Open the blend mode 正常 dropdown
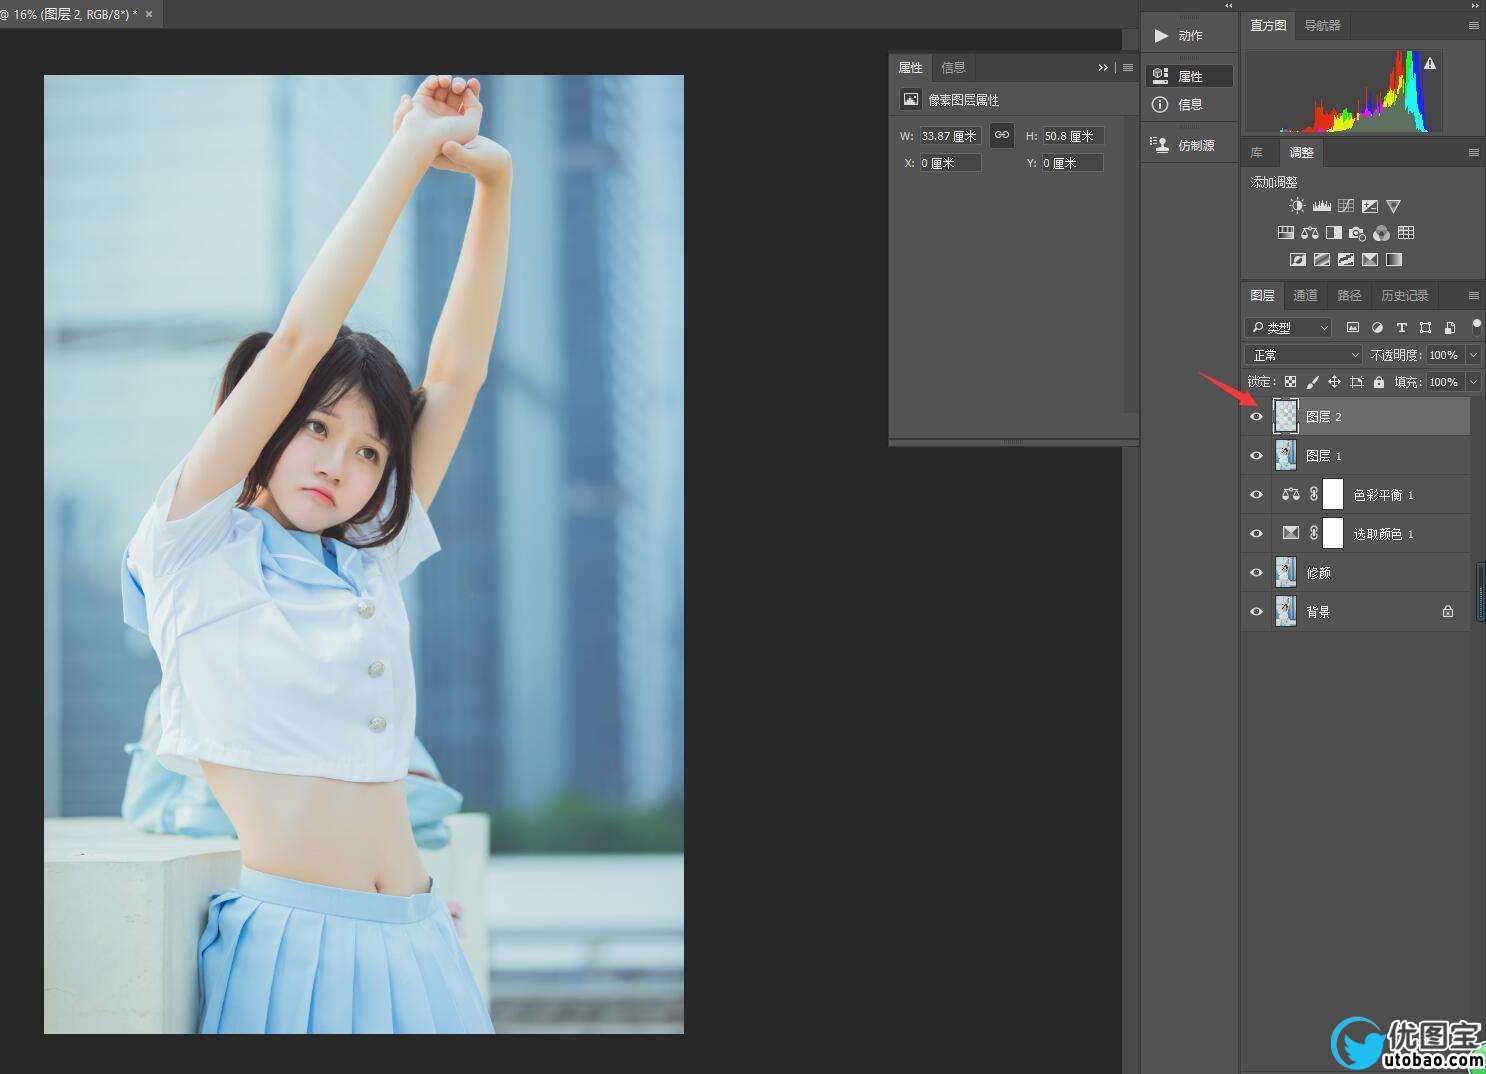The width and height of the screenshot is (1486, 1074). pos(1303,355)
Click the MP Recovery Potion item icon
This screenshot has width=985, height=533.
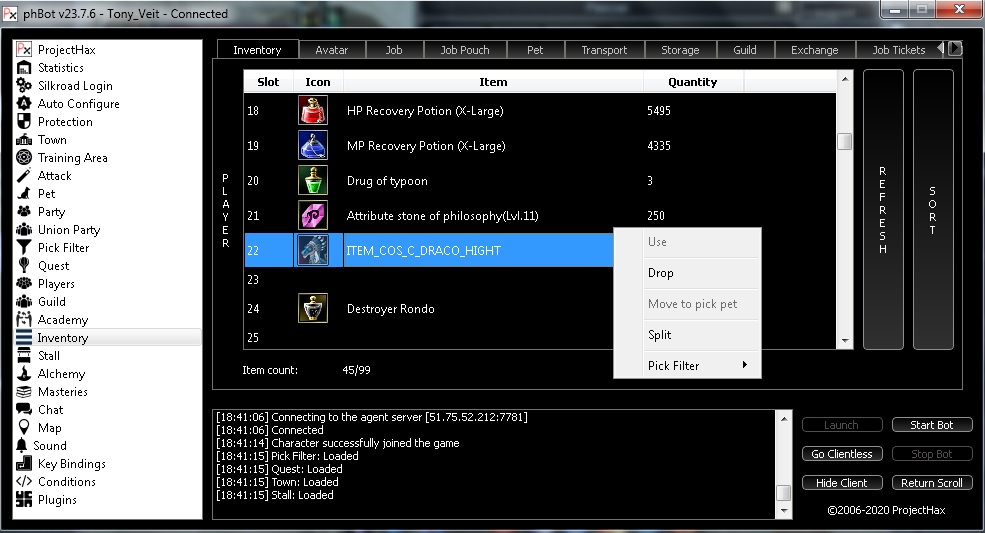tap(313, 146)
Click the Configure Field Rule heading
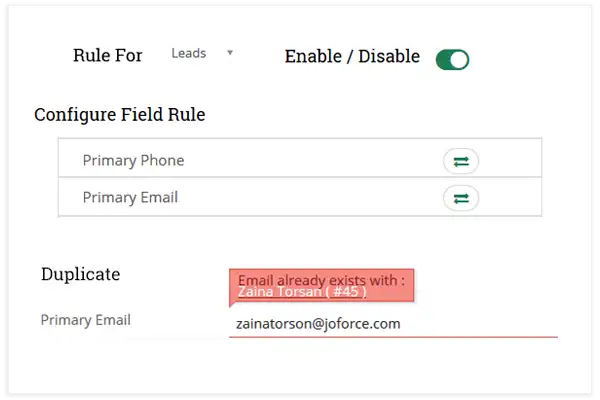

*Activity:* Could you transcribe the material above exactly, keeping every picture out?

*Solution to this exercise:*
Open the blend mode 正常 dropdown
The width and height of the screenshot is (1486, 1074). pos(1303,355)
Click the MP Recovery Potion item icon
This screenshot has width=985, height=533.
tap(313, 146)
Click the Configure Field Rule heading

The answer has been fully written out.